Pasear por la Feria del Libro estos días, mirar los títulos, coger los libros, leer las contraportadas, elegir la que será una de las lecturas en las que sumergirte en verano es de alguna manera como la sensación de pasear al aire libre. El monte, un bosque, el río, el mar, son ese lugar en el que mejor puedes respirar y conectar con la naturaleza, detenerte y contemplar la vida, para desde allí seguir el camino que sea.

Un libro siempre es un soplo de aire fresco y una oportunidad de parar, de conectar con esas otras vidas que se nos abren en forma de historias por las que transitar página a página. Y mientras lees te evades de todo lo demás. Leer y respirar, que importantes son las dos cosas y como a veces las pasamos casi de largo, como si respirar solo fuera un gesto mecánico y como si leer fuera eso que nos han enseñado y no nos cuesta. Pero cuesta, como cuesta mirar y no conformarse solo con ver. Respirar para coger aire y leer para seguir aprendiendo. Porque la vida en semanas como esta que acaba de pasar es para muchas personas un duro aprendizaje. Hay tragedias que crees que solo pueden pasar en los libros, que eso que les ocurre a otros es un argumento de ficción de gran intensidad emocional.

Pero hay días que no lo es, que todo es real. Días en los que te golpea de pronto toda la dureza de una mala noticia, de la peor de las noticias, de la muerte de un ser querido, y en esos momentos, los abrazos y también las palabras son un fuerte agarre y un solido apoyo. Palabras que son las mismas que crean esos libros que nos permiten entrar en vidas ajenas y desde ellas volver a imaginar.

Paseando por los puestos de la Feria hay muchas opciones de lectura, cientos de buenos títulos que recomendar. Pero hay uno que hoy me parece especial. Las gratitudes de Delphine de Vigan.

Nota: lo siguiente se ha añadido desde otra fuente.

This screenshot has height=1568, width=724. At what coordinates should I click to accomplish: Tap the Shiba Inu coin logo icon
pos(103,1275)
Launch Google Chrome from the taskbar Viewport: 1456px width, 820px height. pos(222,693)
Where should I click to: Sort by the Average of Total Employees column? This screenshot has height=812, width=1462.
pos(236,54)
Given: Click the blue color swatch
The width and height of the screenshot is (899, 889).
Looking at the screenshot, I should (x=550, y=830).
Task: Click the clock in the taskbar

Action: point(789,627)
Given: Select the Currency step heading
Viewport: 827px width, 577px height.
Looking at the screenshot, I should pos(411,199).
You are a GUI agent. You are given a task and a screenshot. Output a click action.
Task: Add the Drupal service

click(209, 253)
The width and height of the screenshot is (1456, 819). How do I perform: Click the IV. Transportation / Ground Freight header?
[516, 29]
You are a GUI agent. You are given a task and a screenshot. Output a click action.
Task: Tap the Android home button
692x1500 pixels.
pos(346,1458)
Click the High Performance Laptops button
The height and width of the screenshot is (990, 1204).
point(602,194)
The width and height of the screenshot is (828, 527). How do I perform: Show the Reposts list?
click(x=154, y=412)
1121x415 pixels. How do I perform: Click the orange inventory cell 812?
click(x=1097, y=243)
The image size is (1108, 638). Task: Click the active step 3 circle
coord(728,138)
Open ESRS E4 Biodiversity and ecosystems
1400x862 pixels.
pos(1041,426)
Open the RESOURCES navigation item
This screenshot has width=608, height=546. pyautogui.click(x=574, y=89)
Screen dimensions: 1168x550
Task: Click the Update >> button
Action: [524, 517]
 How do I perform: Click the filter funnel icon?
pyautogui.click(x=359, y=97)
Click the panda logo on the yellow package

Un hermoso libro, pequeño en tamaño pero inmenso en la gran historia que cuenta. Un libro sobre la pérdida, sobre lo que se nos va, sobre esas personas tan importantes en nuestras vidas que de pronto nos dejan.

Un libro sobre las palabras y la importancia de agradecer, de ahí su título. Una novela que nos hace pensar en cuándo fue la última vez que dimos las gracias de verdad por algo. Realmente cada día tenemos razones para estar agradecidos a mucha gente y a muchas otras cosas, por ejemplo agradecidos de respirar y de estar, de vivir. Las gratitudes es un libro precioso, de agradecer, que pone luz incluso a los días más oscuros. Leer, respirar y agradecer, que importante son las tres, da igual el orden.